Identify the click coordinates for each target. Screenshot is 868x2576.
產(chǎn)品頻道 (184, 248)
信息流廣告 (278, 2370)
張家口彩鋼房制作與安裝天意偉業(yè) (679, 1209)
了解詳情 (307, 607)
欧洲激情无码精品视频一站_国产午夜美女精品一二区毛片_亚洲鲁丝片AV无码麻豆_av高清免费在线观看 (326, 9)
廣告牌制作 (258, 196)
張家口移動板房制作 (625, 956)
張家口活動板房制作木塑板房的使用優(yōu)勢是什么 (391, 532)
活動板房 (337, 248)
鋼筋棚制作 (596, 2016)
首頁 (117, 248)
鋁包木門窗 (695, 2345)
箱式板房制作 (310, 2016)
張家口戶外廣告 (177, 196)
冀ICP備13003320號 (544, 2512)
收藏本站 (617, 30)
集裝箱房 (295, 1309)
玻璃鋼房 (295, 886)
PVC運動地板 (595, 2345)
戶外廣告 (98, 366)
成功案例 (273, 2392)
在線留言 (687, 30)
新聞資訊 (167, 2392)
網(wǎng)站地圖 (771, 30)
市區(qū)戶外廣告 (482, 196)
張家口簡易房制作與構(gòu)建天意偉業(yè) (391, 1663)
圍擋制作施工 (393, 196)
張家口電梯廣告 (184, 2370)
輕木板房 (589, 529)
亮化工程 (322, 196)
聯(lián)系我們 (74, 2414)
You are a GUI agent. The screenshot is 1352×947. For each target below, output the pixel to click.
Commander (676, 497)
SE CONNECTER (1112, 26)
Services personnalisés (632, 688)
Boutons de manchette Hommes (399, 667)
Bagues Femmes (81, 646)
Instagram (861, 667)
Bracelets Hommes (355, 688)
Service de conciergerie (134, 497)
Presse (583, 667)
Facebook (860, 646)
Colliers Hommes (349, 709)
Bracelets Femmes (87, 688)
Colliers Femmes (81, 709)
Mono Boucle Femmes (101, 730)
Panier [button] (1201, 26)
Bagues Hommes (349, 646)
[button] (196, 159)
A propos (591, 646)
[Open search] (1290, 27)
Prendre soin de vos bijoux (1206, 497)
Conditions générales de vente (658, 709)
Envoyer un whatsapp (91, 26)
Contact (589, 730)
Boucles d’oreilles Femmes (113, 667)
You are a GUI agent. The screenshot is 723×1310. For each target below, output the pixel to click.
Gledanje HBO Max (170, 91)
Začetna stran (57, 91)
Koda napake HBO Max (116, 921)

_ _ _ _ _

Output as a numbered list, omitting blank lines, the lines of data starting at the line containing "Bagues Hommes (349, 646)" and ending at the end of the data, both ends included.

Full output =>
1. Bagues Hommes (349, 646)
2. [button] (196, 159)
3. A propos (591, 646)
4. [Open search] (1290, 27)
5. Prendre soin de vos bijoux (1206, 497)
6. Conditions générales de vente (658, 709)
7. Envoyer un whatsapp (91, 26)
8. Contact (589, 730)
9. Boucles d’oreilles Femmes (113, 667)
10. You are a GUI agent. The screenshot is 723×1310. For each target below, output the pixel to click.
11. Gledanje HBO Max (170, 91)
12. Začetna stran (57, 91)
13. Koda napake HBO Max (116, 921)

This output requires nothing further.